Friday, 18 February 2011

Last Week in Drizzle

It has been a while since we have done one of these so I thought I might try and resurrect the tradition.  So here is my first "Last Week in Drizzle".

Replication


The original plan for replication was to use a Tungsten Replicator based solution to transfer the transaction logs (similar to MySQL's binary logs).  Unfortunately this can't be completed in time for the GA release so we have switched to a master-slave solution similar to MySQL.  The Tungsten solution is still something we plan to finish though.

Replication events are stored using Google Protocol Buffer messages in an InnoDB table, these events are read by the slave, stored locally and applied.  The advantage of the Google Protocol Buffer messages is a script or program can be knocked up in pretty much any language in minutes to read our replication log.

Unfortunately this sudden change in replication method means we could not complete the slave code in time for the RC release, which in turn means we are creating a second RC release as explained further down in this blog post.

Special thanks goes to David Shrewsbury, Patrick Crews and Joe Daly for making this happen.

New Release


Our first RC has been released this week.  In this release we have:

  • Drizzle server can now fork to background via. --daemon.  This was primarily implemented to help RedHat/Fedora init.d scripts.

  • Implicit Cartesian Joins no longer work this is to prevent runaway queries.

  • Improvements to the replication transaction log.

  • Many other bug fixes and improvements.


Race to GA


Due to the late entry replication code we intend to have one more RC whist we test it to death in as many horrid ways as Patick Crews can find.  So the current release plan for Drizzle7 is now:

RC2 - 28th February 2011
GA - 14th March 2011

New RPM Repository


Derks has created a new RPM repository for us at rpm.drizzle.org, more details on this can be seen here.

Windows Jenkins Slave


Monty Taylor has created a Windows slave for our Jenkins Continuous Integration testing system.  This means we now test every trunk merge for libdrizzle regressions in Windows.

Docs Day


On Monday 21st February we have our docs day, the developers will be reviewing the entire docs site for technical errors and any improvements that can be made (such as missing topics).  We encourage anyone who would like to improve the quality of our docs to join in this effort, contact us on #drizzle on Freenode or file a bug if you spot anything we could improve on.

Update 2011-02-20: We are postponing this until Wednesday 23rd February due to documentation merges which won't have quite hit trunk by Monday.

Final Thoughts


I'm going to try and do one of these every week, so if you have any feedback or topics you would like me to cover, please let me know.

16 comments:

  1. [...] This post was mentioned on Twitter by drizzlenews, Andrew Hutchings.
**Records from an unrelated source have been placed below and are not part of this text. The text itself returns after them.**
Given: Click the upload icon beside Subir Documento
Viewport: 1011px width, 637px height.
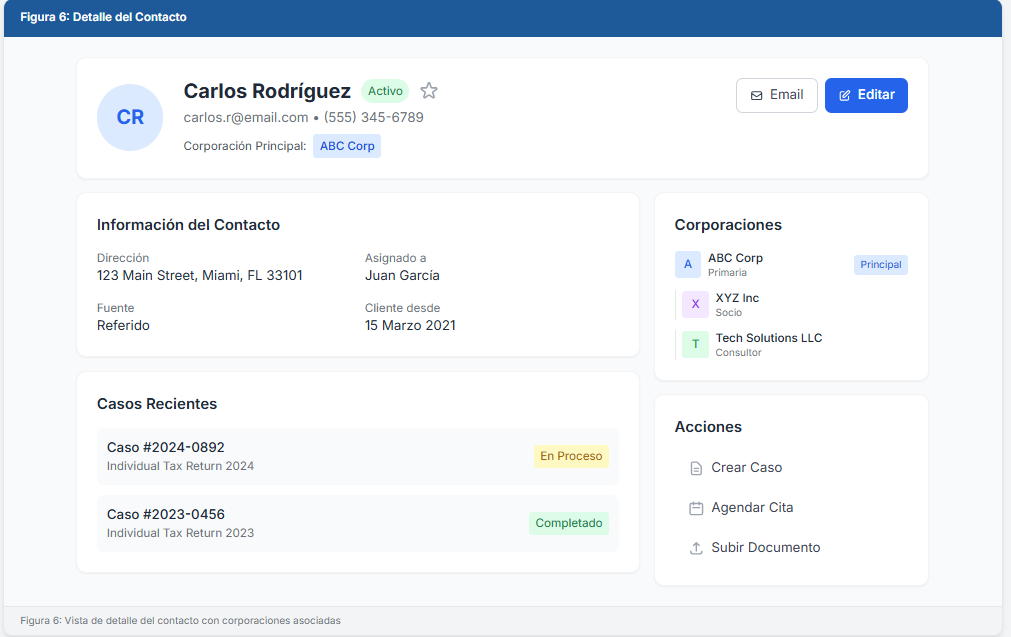Looking at the screenshot, I should (696, 548).
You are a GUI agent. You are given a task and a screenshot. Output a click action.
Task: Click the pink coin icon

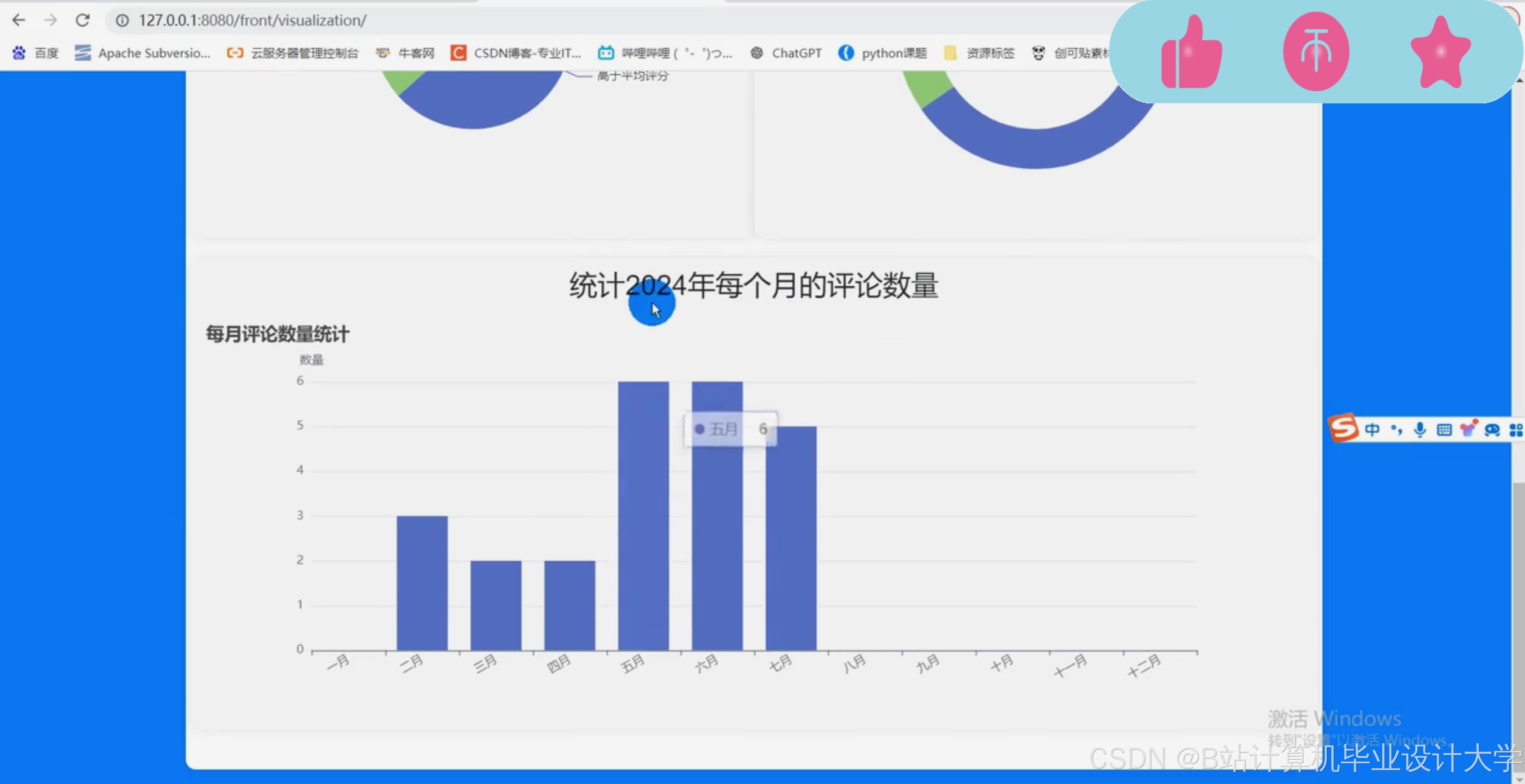point(1315,52)
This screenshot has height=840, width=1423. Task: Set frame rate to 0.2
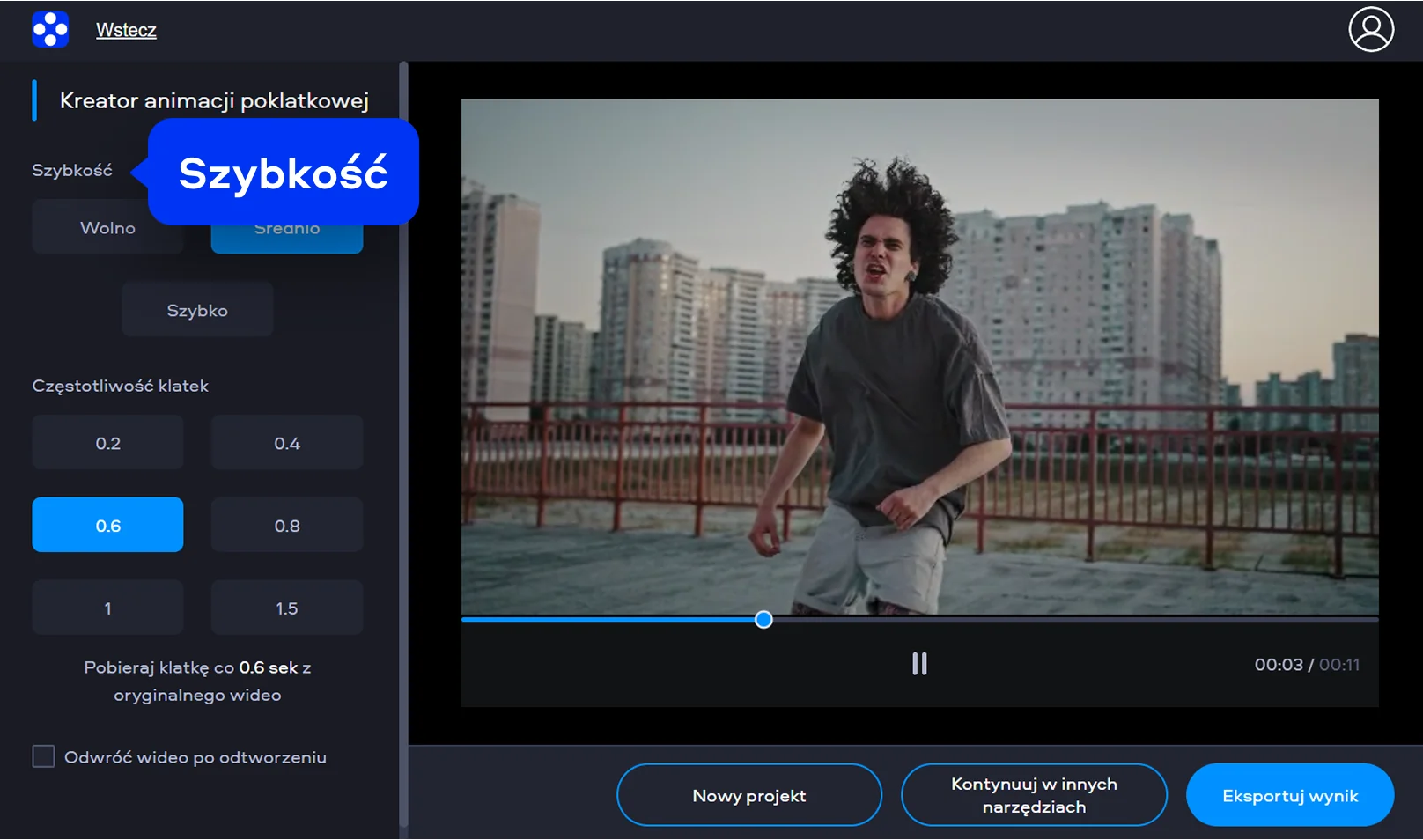pyautogui.click(x=107, y=443)
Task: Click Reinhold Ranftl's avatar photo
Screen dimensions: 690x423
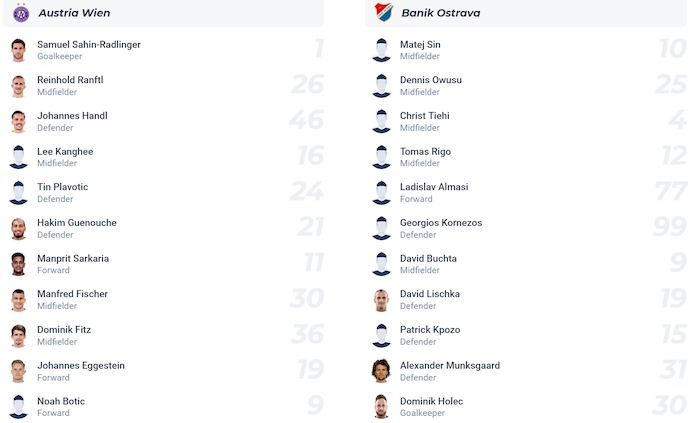Action: click(18, 87)

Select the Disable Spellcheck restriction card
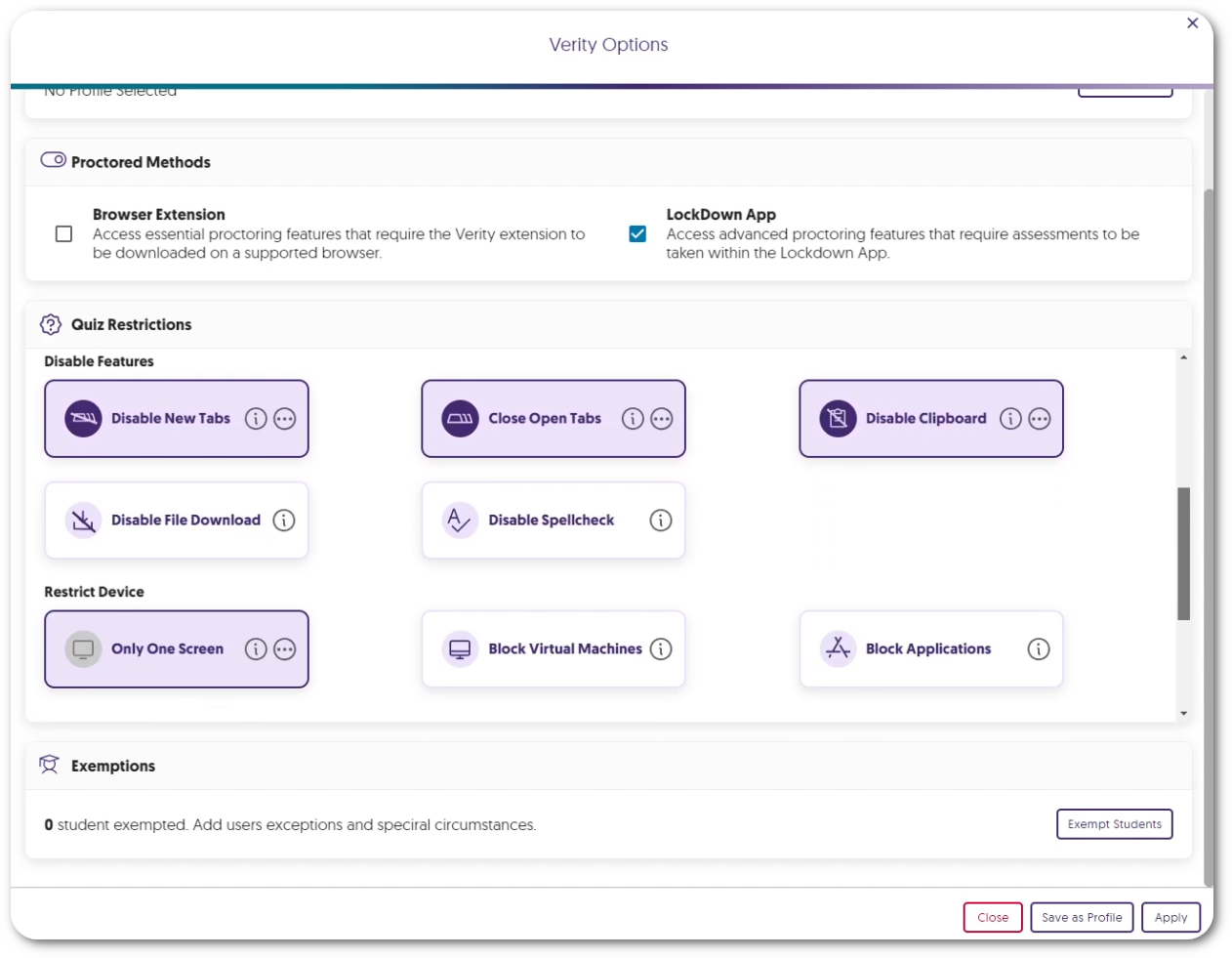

Andrew Hutchings said: Last Week in Drizzle http://j.mp/hrJNzp [...]

    ReplyDelete
  2. Hi, weren't there originally plans to use gearman for replication? Or does this still apply and you only don't mention it? Thanks!

    ReplyDelete
  3. Yes, that is a good point. We were also looking into Gearman and RabitMQ (and I believe we are at least some of the way to having those complete too). I believe we went we Tungsten because one of the developers there is helping us with it.

    David Shrewsbury knows much more about this than I do, he would be a good person to ask about it. I only stepped into our replication recently when fixing the InnoDB transaction log table.

    ReplyDelete
  4. What is the schema for the InnoDB table used to store replication events?

    ReplyDelete
  5. Hi Mark,
    It is stored in InnoDB's internal dictionary and exposed via. DATA_DICTIONARY.

    ReplyDelete
  6. I should also note that the table is called DATA_DICTIONARY.SYS_REPLICATION_LOG which will show when you use --innodb.replication-log=1. In the RC release DDL against the table is blocked but not DML writes (I've literally just pushed up a patch for this which combines with some work Brian has done to stop replication on individual tables).

    So in this RC release DML writes against that table is bad. But in future it can be used to help prune the log.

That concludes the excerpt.